Bread in the Springtime Part 2 (Tenth Sunday After Pentecost)

I.
David tore his clothes and cried
to God for mercy, though his sin

had dwelt within the heart of him
for many days and years.

For God had said through Nathan that
the sins that he had kept in private

would be shown throughout the lands
when his enemy would take

King David’s wives and take his bed,
and in the King’s now broken mind

a silent cry to future days:
Oh Absalom, my son…

II.
The people cried:
We have no food;
why did we leave
fair Egypt to
starve within this
wilderness?

But God said, Look
to heaven; see
the bread I will
rain down for you.

And from the sky
fell bread and quail,
bread like frost and
quail like rain.

The people ate
and had their fill,
yet in their hearts
they did not long
to eat the bread
of heaven.

III.
Have mercy on me, God, he cried.
Against You only have I sinned.

He had no sacrifice to give
save his broken, contrite heart.

A broken, beaten spirit You
my God will not despise,
he said,

and God who broke the bread of life
and saw in every battered heart

lifted up the one bowed low,
did not despise his sacrifice.

IV.
The people followed him around
eagerly in hope for more
bread like he had showered down
on them as they had gathered round,
the pushing, shoving, crowd of thousands
hanging on his words and yet
far keener just to eat his bread.

You come to me for food, he said.
You ate my bread and want some more.
Don’t you know? You think Moses
gave your fathers bread to eat.
Truly, I say unto you:
my Father is the one who gives
the one true bread of heaven.

They did not know of what he spoke,
did not yet see his eyes uplifted
as he broke the bread and gave
thanks for it and passed it round
the crowd of sinners who sat there
at the table of his grace.

The Ageless Kingdom (For Oswald, King and Martyr)

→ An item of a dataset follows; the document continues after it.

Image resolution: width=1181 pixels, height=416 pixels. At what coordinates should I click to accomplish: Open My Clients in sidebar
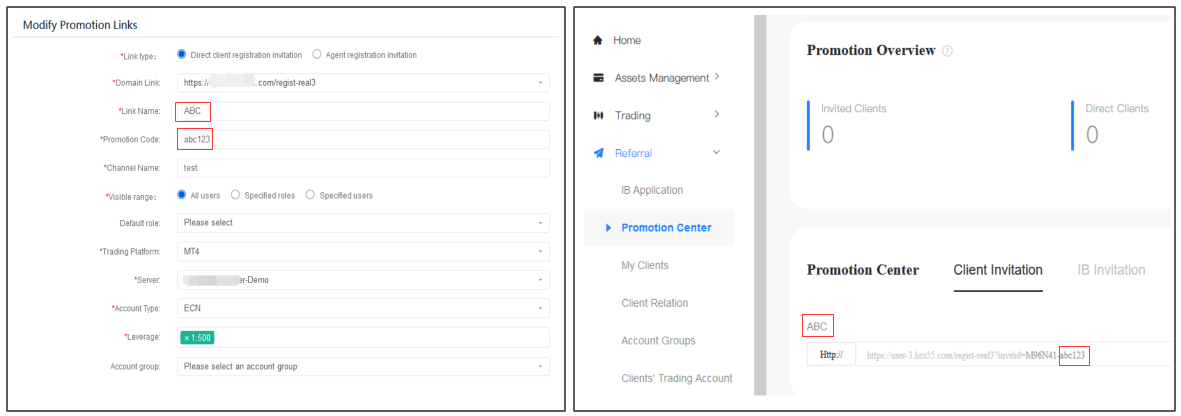pyautogui.click(x=645, y=265)
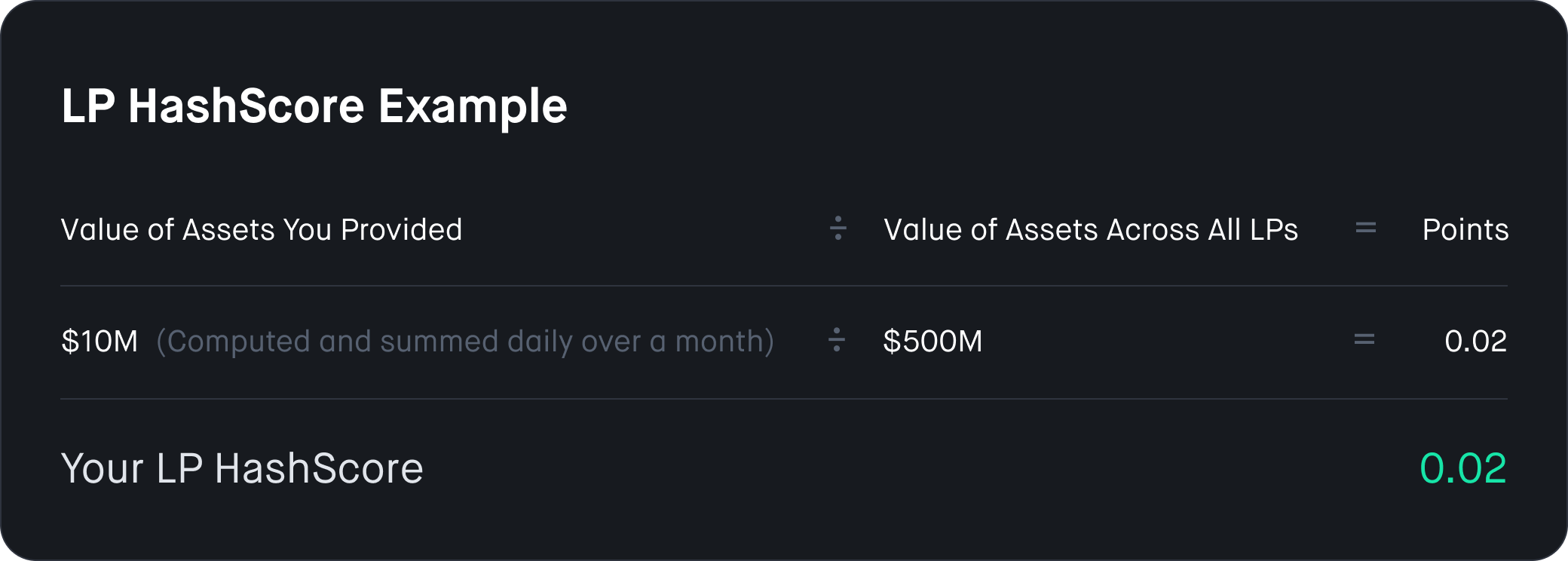
Task: Click the word daily in gray note
Action: pos(540,342)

Where others had forsaken heaven’s king
on gaining earthly kingdoms or had fled
further into their monastic realm,
Oswald, son of Aethelfrith, though gaining lands
that reached out far and wide, did not forget
the kingdom that no human eye could see.

And one day, so Bede relates, he sat
at table with a silver dish full of dainties
and hearing of the many needy ones
around and begging in the streets for alms,
gave orders for the meat to be cut up
and spread out far and wide among them all.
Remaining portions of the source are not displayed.